Representative plot for all of the heterolipids showing normalized TNS fluorescence intensity as a function of pH in the presence of liposomes that consist of heterolipids/DSPC/cholesterol/PEG-lipid (40/10/40/10 mol %, respectively). The apparent pKa value of the amino lipid is the pH at which TNS fluorescence is half of its maximum and it was obtained after fitting the data with a sigmoid function.

Table 3

Comparative Table of Predicted pKa by the QSAR Model and Experimental pKa by the TNS Method

heterolipid	predicted pKa	experimentala pKa(±SD)
HL-22	4.60	5.14 ± 0.02
HL-23	5.96	6.78 ± 0.17
HL-32	5.34	5.54 ± 0.04
HL-33	6.64	7.03 ± 0.04
HLysE-2	5.30	5.84 ± 0.11
HLysE-3	5.97	6.67 ± 0.08
HLysA-2	6.08	6.44 ± 0.05
HLysA-3	6.80	7.30 ± 0.03

n = 3, ±SD = standard deviation.

Conclusions

In conclusion, the developed QSAR model shows a good statistical algorithm with a strong correlation of 93.3% between predicted and experimentally determined pKa values, demonstrating its precision and effectiveness.
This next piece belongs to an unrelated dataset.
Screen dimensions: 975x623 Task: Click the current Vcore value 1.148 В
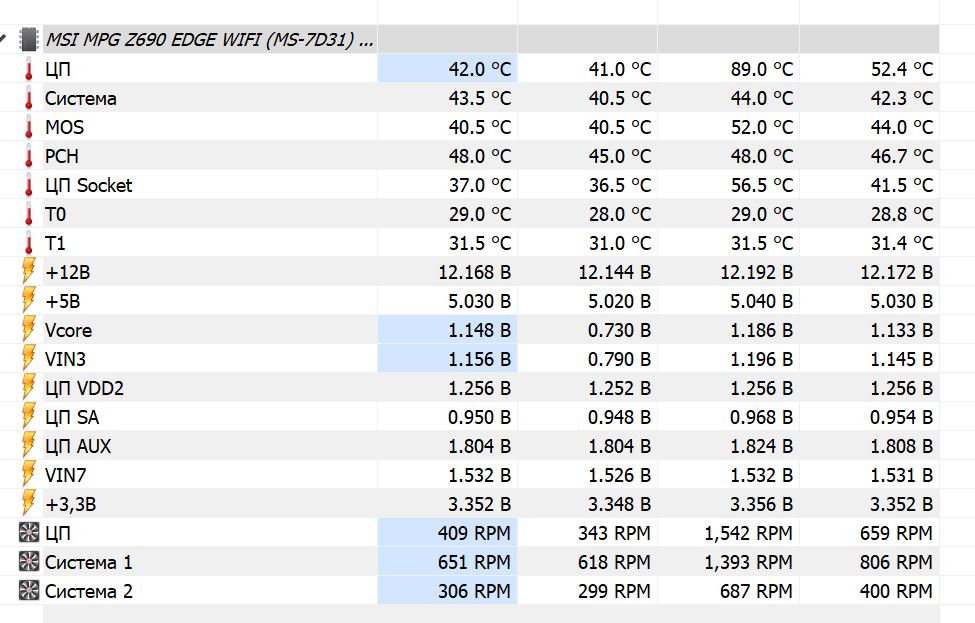(x=474, y=330)
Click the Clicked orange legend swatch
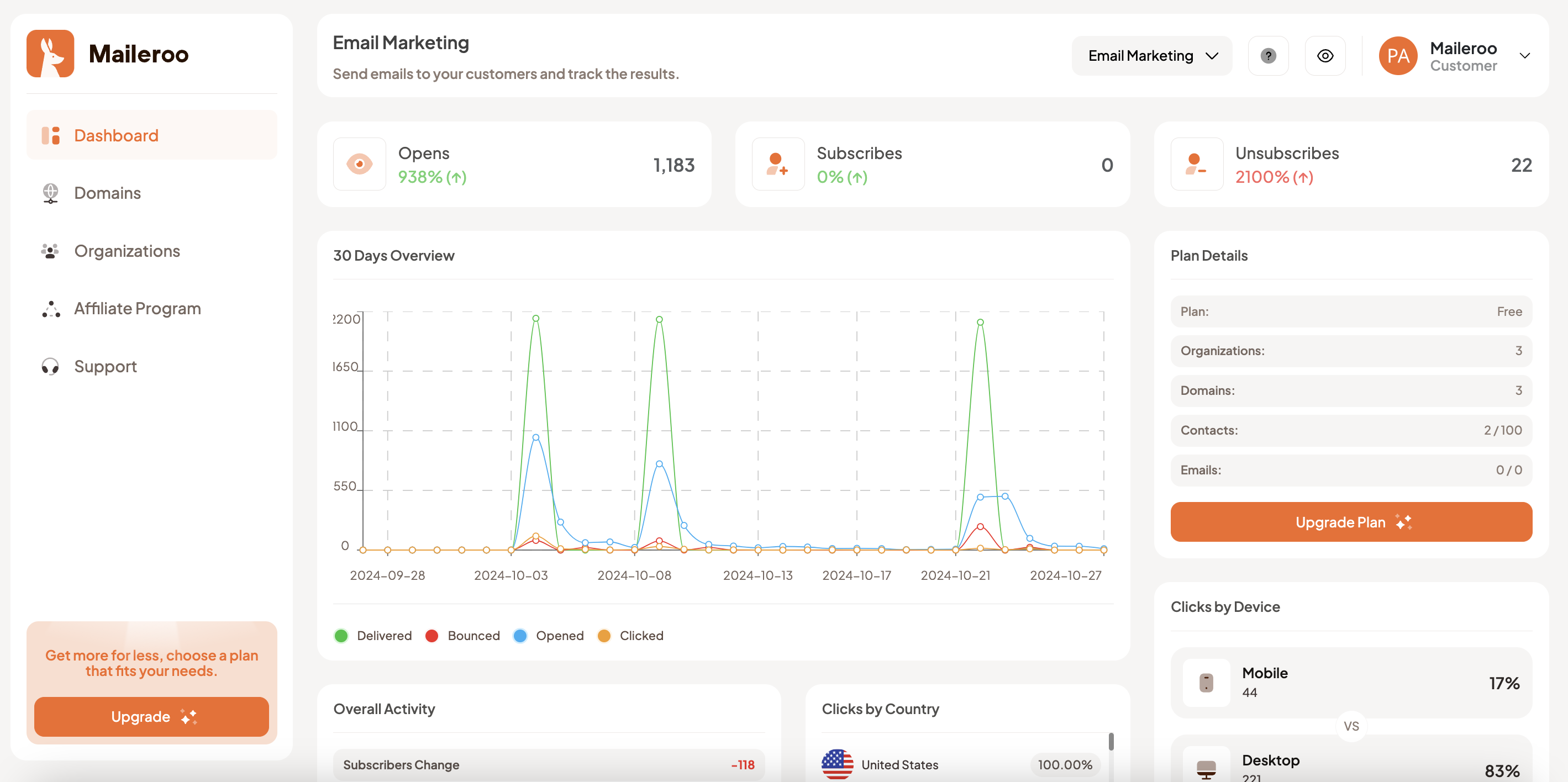 pos(604,635)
Furthermore, the developed QSAR model would become a useful tool for designing specific heterolipids with tailored structures, properties, and pKa for intracellular delivery of siRNA. The developed QSAR model would be helpful to hold up this innovation by means of providing quick screening of a large number of heterolipid libraries to fasten the process of developing innovative siRNA delivery vehicles.